# [PROBLEMA PROPOSTO 1]
Segundo a página, em que prazo deve a Assembleia da República aprovar a lei de proteção face a inundações e violência das águas?

# [PÁGINA]
2- A Assembleia da República aprovará, num prazo não superior a dois anos após a publicação do presente diploma, a lei de enquadramento e regulamentação desta função, incluindo, designadamente, as condicionantes à utilização da água e ocupação do território, as atribuições, competências e articulação dos vários órgãos intervenientes nesta matéria, as formas de participação pública e publicitação, os mecanismos de controlo e fiscalização e os regulamentos sectoriais pertinentes.

3- A Assembleia da República aprovará, num prazo não superior a um ano após a publicação deste diploma, a lei de protecção face a inundações e violência das águas, que deverá abranger a avaliação e comunicação de riscos e a segurança activa e passiva em relação aos efeitos de cheias, fenómenos de precipitação intensa, maremotos, rotura de barragens e outros fenómenos naturais ou antrópicos de inundação ou variação brusca de corrente das águas.

# [PROBLEMA PROPOSTO 2]
Conta as linhas das entradas onde aparece a palavra "screenshot", distinguindo maiúsculas de minúsculas, e indica apenas o número.

# [DADOS FORNECIDOS]
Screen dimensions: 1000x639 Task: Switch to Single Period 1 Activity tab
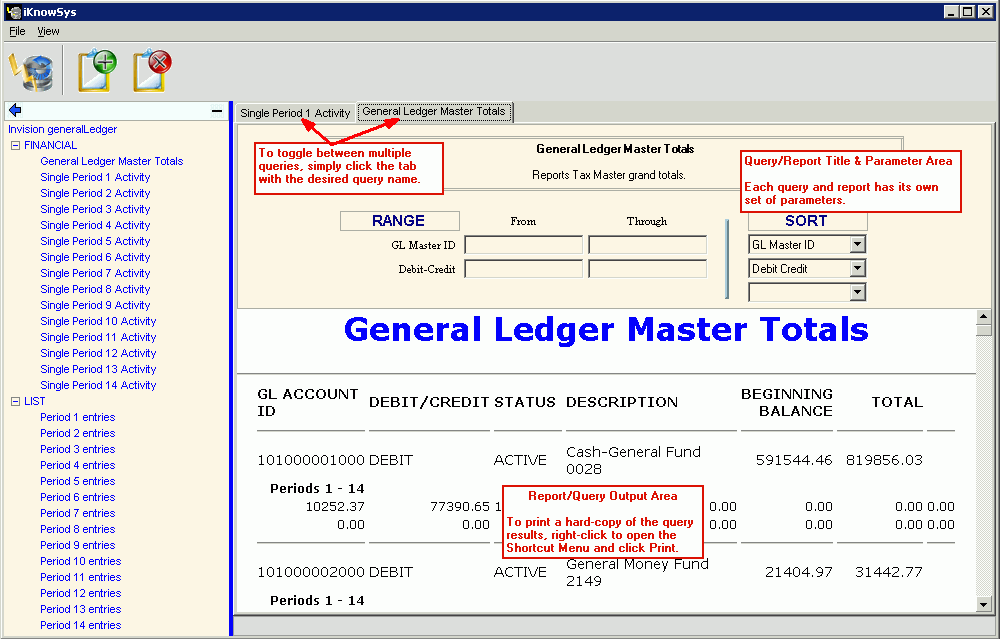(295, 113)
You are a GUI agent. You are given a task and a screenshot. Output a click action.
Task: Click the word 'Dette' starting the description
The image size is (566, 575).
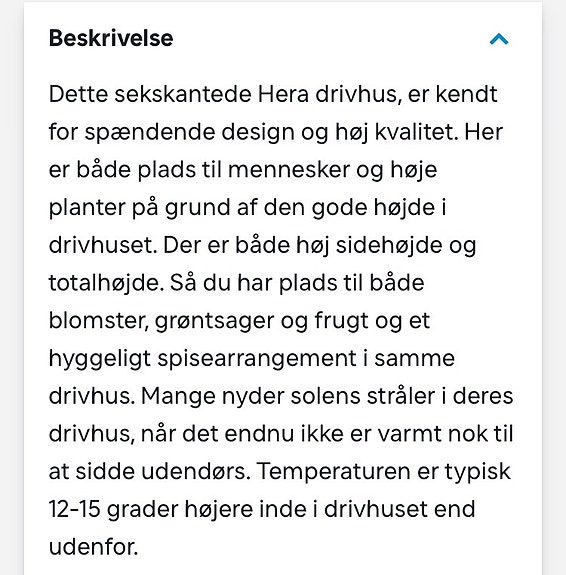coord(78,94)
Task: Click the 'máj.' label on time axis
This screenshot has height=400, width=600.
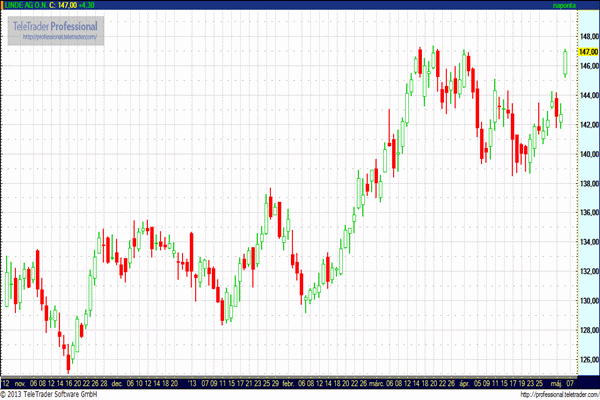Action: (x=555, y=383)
* * *
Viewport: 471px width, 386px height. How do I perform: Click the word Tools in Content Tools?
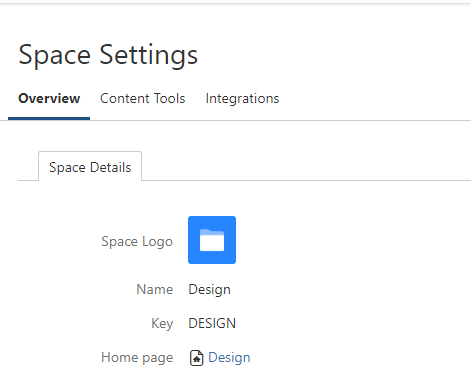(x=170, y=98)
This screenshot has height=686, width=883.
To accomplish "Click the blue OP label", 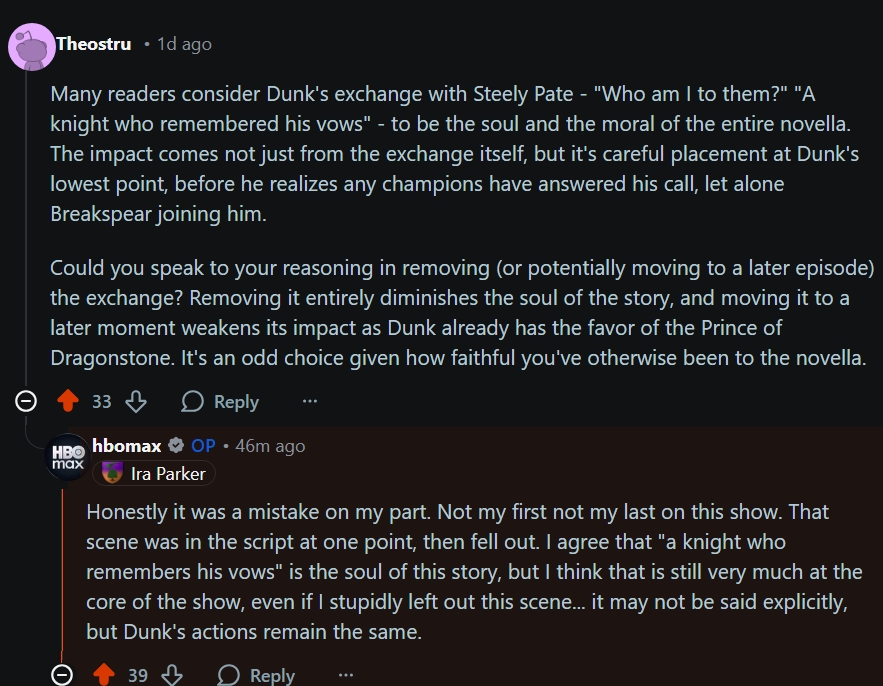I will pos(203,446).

# [RESPOSTA 1]
Num prazo não superior a um ano após a publicação do diploma.

# [RESPOSTA 2]
3